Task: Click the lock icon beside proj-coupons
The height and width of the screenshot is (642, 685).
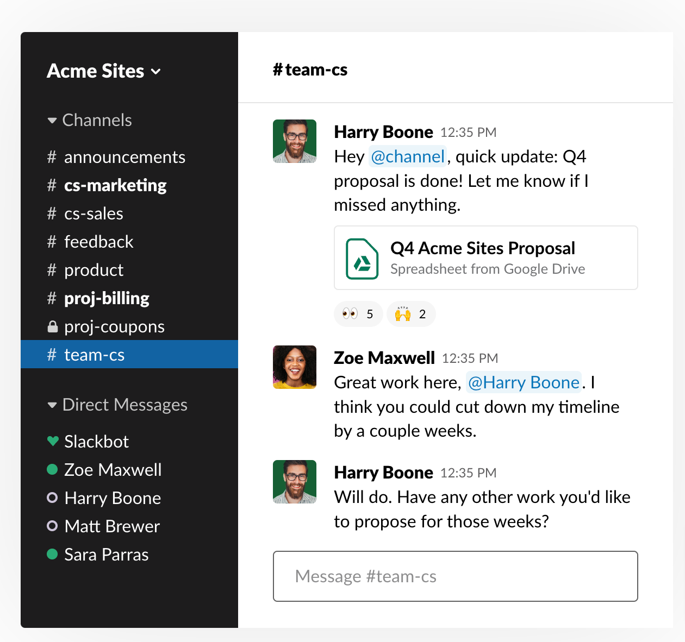Action: 52,326
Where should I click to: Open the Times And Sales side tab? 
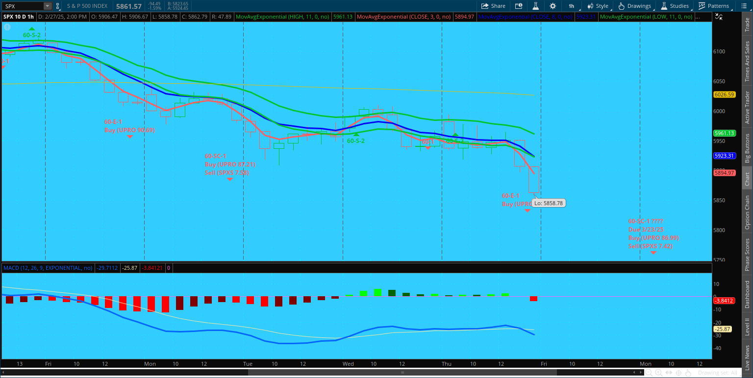tap(747, 61)
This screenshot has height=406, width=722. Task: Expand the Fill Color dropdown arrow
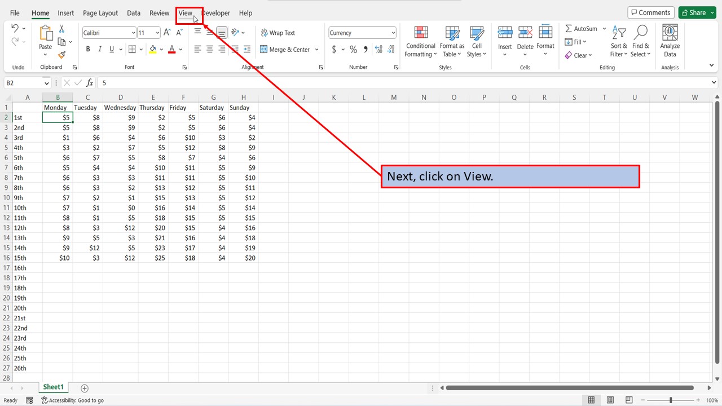pyautogui.click(x=161, y=49)
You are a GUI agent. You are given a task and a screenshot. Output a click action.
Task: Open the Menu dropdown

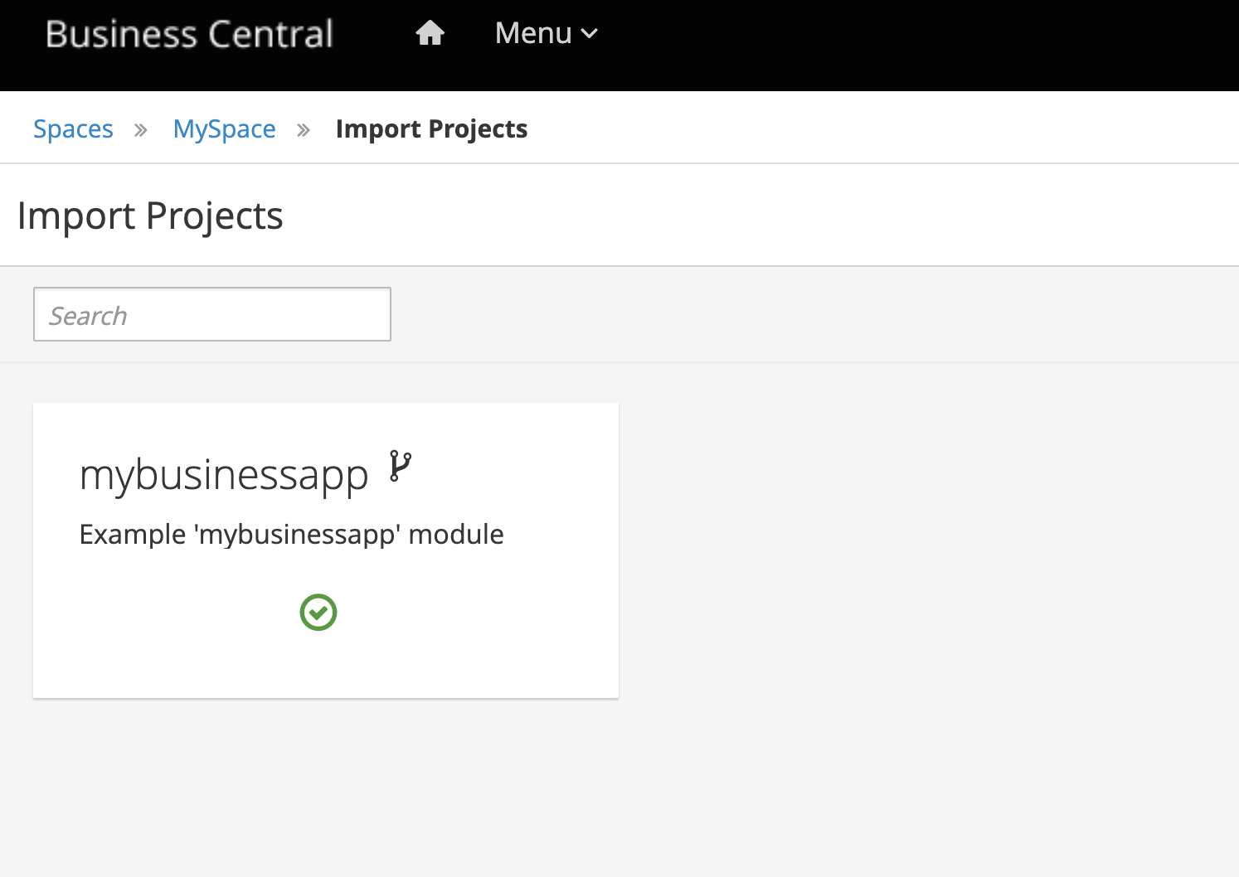point(546,33)
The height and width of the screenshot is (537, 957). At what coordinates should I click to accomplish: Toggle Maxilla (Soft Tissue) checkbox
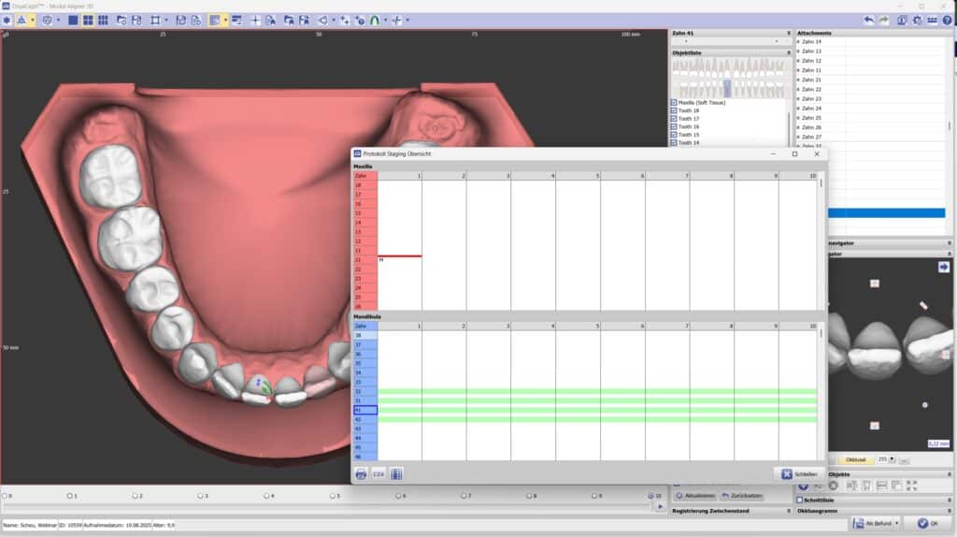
----------------------------------------
The required output is the span of lines from the line with "Task: Open the Menu dropdown" through the final line of the listing above, reproduced exactly, minus the pictures.

Task: Open the Menu dropdown

point(546,33)
The height and width of the screenshot is (537, 957). At what coordinates should I click to accomplish: Toggle Maxilla (Soft Tissue) checkbox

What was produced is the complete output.